Probing the Aggregation and Photodegradation of Rhodamine Dyes on TiO2

Abstract

The aggregation and photodegradation of rhodamine derivatives adsorbed to TiO2 are investigated using diffuse reflectance spectroscopy, steady-state fluorescence, and time-correlated single-photon-counting (TCSPC) measurements. Rhodamine dyes containing substituted amines (i.e., 5-ROX, R101, RB) exhibit an ∼50 nm hypsochromic shift in λmax upon adsorption to TiO2 relative to solution.
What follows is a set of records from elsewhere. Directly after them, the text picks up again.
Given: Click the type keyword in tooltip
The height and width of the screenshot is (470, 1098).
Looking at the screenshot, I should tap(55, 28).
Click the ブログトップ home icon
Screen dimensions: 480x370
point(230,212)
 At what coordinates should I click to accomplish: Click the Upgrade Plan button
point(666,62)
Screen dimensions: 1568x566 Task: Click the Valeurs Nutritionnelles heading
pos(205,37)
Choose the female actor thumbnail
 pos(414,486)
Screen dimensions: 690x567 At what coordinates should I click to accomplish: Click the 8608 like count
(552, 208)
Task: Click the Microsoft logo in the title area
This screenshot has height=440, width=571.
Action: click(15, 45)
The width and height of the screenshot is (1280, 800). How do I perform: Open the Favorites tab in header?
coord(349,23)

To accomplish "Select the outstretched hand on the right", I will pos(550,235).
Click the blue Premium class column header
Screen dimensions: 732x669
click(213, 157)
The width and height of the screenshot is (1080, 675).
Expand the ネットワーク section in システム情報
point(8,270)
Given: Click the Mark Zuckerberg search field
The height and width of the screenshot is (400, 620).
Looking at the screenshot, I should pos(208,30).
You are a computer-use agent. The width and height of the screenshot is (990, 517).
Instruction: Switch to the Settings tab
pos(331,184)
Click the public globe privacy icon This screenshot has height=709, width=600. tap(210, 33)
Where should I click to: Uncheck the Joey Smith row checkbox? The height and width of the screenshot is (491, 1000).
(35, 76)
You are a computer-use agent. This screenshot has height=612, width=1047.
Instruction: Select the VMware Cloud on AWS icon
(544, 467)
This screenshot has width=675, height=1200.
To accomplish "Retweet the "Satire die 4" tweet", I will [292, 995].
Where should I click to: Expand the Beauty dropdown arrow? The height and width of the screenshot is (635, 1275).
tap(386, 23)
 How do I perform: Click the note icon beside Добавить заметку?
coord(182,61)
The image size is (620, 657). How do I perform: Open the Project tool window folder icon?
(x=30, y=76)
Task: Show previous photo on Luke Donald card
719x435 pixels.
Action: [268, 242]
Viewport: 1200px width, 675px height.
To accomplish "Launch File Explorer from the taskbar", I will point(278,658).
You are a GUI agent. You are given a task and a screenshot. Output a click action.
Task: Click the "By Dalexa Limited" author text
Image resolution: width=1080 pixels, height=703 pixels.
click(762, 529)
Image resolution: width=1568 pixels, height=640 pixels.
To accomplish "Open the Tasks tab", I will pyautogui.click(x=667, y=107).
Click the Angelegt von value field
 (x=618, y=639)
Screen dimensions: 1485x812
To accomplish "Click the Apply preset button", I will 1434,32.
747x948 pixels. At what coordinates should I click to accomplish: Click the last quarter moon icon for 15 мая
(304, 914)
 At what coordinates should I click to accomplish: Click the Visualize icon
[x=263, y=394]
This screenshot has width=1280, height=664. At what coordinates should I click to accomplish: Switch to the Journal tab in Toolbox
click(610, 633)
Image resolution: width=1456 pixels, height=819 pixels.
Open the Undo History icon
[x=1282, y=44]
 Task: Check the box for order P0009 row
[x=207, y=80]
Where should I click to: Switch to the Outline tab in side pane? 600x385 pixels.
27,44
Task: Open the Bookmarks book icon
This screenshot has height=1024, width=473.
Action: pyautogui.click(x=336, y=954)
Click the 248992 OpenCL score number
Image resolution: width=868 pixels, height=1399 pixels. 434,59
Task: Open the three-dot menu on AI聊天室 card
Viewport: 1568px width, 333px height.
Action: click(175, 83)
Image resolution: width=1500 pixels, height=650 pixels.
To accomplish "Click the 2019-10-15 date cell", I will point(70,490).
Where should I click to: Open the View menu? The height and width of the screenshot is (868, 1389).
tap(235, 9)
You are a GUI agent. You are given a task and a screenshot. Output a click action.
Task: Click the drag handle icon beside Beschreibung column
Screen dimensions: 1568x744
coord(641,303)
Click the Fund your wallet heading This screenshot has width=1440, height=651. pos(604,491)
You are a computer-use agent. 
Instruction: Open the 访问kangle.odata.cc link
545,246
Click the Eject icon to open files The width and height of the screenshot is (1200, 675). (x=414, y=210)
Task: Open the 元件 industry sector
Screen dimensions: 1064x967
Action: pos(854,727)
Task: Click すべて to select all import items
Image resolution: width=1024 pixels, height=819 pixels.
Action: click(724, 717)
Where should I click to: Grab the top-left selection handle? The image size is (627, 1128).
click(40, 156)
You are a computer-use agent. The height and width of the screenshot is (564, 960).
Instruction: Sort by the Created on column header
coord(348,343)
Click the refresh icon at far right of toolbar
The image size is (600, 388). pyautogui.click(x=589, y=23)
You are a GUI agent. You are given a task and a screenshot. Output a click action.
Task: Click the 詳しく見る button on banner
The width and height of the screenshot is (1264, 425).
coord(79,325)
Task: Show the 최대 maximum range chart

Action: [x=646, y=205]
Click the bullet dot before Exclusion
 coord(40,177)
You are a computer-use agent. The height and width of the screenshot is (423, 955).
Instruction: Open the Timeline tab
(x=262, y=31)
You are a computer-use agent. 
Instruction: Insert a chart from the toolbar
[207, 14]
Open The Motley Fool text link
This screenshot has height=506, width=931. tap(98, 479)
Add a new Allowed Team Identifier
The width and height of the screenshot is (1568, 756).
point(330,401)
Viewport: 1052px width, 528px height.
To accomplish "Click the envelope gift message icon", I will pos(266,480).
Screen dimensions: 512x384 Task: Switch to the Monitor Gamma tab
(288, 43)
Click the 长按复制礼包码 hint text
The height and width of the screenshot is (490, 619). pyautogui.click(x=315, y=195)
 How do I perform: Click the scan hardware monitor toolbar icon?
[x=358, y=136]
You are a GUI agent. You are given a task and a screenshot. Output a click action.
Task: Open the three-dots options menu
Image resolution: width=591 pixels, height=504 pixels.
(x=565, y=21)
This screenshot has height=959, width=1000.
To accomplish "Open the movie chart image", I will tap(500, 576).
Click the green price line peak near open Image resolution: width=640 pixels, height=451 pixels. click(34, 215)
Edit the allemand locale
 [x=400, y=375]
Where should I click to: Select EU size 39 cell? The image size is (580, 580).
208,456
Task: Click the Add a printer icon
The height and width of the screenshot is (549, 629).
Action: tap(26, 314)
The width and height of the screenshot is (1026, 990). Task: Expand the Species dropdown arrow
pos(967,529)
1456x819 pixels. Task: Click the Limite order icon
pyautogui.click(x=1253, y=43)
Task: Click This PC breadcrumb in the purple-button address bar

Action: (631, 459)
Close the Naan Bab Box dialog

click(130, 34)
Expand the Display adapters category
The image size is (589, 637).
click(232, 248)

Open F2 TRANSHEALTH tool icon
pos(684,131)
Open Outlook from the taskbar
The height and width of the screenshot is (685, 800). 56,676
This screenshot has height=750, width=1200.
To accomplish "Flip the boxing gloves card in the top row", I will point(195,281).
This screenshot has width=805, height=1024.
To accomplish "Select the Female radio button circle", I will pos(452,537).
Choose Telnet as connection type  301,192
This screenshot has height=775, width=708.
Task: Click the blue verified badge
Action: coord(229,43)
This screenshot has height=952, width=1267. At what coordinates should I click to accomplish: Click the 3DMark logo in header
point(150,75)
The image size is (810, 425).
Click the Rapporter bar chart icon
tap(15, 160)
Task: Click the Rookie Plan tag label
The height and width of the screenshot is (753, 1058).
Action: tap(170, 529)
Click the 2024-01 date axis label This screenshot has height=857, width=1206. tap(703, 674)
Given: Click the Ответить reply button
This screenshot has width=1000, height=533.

By examining a rhodamine derivative with primary amines (i.e., R560) as well as control experiments on insulating ZrO2 substrates, we demonstrate that photocatalyzed N-dealkylation is largely responsible for the spectral changes observed upon surface adsorption to TiO2. For R560, which does not undergo N-dealkylation, diffuse reflectance spectra show that mainly monomers and J-aggregates are present on TiO2. Comparative lifetime measurements for R560 on TiO2 and ZrO2 show that the injection yield for R560/TiO2 is increased with dye-loading concentration (i.e., from 0.63 for monomers to ∼0.80 for heavily doped films), indicating that the presence of aggregates enhances electron injection. The residual fluorescence of R560/TiO2 is attributed to subpopulations of monomers and weakly fluorescent J-aggregates of R560 that do not undergo efficient electron injection to TiO2. The fluorescence intensity, energy, and lifetime of R560 on TiO2 and insulating ZrO2 films are dependent on dye concentration, consistent with a resonance energy transfer quenching process. This study shows that contributions due to molecular photodegradation and energy transfer interactions must be considered when pursuing the development of a controlled aggregation strategy for solar energy conversion materials and devices.